*** Begin section ***
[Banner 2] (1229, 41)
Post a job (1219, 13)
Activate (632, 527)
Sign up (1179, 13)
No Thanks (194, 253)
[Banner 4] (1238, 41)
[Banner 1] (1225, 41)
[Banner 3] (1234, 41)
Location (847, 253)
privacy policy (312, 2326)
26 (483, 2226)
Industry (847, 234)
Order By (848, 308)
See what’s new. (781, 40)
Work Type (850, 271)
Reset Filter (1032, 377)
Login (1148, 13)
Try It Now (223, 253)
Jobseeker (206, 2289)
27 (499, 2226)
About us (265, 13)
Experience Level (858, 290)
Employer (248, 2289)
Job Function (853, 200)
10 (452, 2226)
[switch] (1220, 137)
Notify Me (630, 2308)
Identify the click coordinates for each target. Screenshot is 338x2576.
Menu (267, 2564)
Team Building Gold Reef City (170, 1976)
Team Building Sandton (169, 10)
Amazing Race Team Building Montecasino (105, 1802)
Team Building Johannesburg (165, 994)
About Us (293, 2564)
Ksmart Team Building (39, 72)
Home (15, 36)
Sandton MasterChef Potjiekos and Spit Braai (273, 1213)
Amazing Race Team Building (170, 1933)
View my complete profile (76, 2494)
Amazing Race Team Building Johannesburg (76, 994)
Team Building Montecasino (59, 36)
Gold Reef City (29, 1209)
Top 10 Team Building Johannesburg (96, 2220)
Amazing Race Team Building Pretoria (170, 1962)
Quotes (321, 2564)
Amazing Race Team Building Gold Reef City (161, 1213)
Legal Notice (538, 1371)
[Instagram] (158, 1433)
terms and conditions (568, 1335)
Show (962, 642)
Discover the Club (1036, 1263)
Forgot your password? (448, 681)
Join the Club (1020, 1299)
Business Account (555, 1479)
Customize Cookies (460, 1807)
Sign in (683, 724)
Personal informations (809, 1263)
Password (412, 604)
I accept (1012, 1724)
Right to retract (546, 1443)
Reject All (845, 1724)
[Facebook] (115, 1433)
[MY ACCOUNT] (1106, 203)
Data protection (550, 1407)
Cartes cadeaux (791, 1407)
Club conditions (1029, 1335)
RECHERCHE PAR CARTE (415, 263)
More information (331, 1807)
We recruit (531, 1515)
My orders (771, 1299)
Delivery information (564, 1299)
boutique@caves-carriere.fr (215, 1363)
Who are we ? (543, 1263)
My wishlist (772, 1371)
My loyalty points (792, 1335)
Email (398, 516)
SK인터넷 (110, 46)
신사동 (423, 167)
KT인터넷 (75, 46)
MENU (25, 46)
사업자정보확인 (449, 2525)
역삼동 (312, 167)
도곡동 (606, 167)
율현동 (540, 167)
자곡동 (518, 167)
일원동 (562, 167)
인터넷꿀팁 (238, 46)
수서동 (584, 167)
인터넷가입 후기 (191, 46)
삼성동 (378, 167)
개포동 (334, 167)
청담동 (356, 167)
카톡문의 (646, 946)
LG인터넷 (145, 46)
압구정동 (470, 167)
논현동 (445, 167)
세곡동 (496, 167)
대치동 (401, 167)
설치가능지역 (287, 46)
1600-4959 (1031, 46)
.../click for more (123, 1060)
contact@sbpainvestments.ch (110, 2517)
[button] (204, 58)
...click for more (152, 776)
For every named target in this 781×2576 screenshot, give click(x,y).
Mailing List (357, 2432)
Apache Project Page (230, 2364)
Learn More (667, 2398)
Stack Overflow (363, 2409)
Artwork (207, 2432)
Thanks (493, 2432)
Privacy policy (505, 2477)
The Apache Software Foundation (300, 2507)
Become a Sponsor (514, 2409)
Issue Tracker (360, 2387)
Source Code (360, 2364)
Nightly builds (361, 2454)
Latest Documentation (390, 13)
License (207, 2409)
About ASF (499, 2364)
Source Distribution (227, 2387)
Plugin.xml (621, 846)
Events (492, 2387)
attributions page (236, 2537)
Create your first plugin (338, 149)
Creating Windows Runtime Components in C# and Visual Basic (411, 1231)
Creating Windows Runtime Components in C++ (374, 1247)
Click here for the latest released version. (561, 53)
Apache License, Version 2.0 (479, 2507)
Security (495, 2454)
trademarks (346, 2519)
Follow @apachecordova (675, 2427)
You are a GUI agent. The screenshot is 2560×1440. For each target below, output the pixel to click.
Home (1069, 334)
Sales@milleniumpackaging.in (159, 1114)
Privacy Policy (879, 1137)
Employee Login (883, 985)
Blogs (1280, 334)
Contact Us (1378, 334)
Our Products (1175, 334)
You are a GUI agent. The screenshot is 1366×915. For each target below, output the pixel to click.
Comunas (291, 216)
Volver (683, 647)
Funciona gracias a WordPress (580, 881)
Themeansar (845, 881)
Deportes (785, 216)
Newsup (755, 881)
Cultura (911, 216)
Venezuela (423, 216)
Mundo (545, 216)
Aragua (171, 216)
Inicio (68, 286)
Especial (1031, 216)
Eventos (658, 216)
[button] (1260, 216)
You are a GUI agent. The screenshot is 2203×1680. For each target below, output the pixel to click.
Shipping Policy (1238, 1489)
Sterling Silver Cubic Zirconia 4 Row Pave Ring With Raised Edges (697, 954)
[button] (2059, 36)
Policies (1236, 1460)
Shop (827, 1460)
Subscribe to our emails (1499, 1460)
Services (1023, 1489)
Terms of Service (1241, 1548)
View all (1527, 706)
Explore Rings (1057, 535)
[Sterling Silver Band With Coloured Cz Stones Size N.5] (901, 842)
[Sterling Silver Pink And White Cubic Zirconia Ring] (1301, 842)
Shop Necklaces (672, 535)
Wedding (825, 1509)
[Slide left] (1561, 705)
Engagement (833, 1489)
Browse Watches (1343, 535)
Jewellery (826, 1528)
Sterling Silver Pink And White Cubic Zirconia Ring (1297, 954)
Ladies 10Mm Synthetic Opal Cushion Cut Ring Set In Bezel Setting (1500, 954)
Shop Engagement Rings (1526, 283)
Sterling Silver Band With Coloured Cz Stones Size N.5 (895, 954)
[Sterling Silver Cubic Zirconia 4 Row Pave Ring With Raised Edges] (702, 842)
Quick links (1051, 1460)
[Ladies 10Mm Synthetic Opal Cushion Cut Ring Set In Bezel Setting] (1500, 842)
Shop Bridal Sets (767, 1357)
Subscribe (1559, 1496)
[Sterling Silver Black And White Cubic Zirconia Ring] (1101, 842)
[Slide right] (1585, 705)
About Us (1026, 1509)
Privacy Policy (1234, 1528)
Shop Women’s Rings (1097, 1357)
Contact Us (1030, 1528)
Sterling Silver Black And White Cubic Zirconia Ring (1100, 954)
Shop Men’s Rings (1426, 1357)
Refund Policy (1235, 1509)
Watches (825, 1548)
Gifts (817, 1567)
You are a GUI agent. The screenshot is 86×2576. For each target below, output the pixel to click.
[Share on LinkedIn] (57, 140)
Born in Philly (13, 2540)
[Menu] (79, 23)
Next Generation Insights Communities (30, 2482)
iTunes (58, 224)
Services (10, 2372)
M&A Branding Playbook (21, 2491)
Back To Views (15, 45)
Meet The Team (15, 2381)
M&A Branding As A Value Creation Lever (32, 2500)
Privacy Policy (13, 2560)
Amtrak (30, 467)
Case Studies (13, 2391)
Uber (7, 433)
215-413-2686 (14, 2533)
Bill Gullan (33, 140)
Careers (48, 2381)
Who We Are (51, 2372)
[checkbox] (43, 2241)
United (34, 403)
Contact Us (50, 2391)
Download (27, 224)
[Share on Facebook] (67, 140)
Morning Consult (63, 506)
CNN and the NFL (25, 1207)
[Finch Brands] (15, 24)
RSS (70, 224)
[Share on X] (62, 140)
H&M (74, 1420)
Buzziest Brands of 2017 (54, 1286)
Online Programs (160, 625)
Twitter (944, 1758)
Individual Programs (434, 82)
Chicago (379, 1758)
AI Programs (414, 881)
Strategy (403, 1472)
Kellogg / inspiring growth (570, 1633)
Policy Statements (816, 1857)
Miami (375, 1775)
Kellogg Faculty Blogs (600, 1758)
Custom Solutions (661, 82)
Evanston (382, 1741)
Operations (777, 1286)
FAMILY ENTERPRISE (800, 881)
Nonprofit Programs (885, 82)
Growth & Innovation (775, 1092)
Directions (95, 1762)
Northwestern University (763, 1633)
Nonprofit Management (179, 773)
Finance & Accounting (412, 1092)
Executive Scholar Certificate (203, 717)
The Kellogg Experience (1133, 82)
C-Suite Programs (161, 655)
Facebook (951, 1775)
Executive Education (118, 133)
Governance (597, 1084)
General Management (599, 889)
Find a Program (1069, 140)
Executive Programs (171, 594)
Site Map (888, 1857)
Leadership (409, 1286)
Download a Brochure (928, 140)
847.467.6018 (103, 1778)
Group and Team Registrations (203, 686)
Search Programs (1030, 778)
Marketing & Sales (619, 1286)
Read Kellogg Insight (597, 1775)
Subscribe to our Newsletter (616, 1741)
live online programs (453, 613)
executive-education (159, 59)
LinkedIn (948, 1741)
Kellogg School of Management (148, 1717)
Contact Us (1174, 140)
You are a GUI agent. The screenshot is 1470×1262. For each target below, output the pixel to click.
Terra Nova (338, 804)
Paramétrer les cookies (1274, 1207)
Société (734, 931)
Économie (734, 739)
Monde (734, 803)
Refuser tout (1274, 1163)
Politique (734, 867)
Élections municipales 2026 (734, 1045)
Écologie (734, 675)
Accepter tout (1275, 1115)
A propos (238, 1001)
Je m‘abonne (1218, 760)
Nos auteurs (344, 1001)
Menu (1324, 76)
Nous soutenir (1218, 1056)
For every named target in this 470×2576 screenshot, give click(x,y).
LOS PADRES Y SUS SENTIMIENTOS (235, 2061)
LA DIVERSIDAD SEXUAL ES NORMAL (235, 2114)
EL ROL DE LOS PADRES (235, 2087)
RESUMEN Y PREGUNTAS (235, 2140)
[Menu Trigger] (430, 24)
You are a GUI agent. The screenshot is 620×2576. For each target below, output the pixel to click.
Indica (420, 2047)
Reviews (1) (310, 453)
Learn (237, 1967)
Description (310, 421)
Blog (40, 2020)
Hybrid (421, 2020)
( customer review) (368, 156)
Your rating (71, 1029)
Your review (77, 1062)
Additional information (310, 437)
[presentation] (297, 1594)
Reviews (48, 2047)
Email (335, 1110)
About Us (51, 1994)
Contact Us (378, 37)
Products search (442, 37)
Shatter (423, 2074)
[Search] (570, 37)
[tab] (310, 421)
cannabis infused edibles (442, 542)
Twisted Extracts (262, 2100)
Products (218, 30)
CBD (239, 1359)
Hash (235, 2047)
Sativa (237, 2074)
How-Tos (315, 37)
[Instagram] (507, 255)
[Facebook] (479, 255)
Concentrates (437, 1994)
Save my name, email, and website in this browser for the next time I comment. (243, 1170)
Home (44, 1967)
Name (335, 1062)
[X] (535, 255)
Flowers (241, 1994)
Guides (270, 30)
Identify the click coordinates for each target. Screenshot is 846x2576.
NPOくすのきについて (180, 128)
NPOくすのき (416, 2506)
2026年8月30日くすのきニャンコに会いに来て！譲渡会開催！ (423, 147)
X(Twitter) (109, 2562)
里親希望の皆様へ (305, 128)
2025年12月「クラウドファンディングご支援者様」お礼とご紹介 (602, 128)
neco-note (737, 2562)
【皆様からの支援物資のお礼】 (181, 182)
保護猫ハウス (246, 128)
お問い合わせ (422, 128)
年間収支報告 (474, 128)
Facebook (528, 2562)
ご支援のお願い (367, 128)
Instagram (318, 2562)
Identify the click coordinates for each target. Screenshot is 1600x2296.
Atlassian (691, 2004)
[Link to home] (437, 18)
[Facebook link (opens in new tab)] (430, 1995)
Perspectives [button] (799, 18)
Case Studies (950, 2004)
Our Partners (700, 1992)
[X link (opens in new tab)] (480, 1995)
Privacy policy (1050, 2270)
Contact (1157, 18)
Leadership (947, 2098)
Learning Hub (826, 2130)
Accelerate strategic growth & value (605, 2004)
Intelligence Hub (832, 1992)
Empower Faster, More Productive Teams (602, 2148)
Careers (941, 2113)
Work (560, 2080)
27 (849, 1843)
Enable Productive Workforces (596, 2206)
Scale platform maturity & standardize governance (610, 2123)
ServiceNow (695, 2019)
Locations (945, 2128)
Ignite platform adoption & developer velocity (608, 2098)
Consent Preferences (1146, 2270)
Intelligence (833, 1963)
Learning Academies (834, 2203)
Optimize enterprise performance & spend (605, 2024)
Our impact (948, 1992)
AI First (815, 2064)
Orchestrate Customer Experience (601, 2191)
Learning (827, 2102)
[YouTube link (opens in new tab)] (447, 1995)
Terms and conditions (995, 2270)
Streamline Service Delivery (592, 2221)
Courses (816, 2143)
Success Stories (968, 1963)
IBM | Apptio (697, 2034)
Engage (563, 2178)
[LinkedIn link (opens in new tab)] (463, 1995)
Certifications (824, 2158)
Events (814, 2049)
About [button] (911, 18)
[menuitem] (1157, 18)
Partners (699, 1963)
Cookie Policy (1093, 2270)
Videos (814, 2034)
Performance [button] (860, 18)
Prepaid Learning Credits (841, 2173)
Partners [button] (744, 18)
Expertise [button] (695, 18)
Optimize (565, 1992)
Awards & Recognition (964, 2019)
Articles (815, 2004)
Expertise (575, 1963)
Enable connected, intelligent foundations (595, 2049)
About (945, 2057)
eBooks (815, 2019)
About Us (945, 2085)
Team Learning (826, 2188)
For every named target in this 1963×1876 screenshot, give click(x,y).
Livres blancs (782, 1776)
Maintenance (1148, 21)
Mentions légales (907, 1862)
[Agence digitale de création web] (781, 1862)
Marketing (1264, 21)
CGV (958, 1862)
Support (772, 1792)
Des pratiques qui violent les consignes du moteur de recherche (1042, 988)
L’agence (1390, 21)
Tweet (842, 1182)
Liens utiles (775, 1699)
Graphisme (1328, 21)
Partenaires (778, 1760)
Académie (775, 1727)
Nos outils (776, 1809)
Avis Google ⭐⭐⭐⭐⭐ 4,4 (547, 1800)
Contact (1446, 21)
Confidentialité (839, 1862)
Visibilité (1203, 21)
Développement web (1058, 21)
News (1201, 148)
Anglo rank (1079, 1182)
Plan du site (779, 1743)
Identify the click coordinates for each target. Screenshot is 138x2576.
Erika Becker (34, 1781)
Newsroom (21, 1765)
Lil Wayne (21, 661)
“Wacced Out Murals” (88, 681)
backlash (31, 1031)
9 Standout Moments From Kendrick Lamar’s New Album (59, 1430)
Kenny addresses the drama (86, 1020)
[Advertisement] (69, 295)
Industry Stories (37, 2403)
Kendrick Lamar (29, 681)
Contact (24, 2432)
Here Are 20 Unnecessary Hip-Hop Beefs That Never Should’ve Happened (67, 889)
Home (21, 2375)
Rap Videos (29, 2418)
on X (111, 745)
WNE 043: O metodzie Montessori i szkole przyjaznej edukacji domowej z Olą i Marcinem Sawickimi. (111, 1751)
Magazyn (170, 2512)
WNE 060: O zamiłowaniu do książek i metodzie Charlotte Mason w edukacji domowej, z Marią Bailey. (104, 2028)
*** End section ***
# WHAT THIS TASK INVOLVES:
Pick out every line above that holds the word "Sandton" and copy it.

# TASK ANSWER:
Team Building Sandton (169, 10)
Sandton MasterChef Potjiekos and Spit Braai (273, 1213)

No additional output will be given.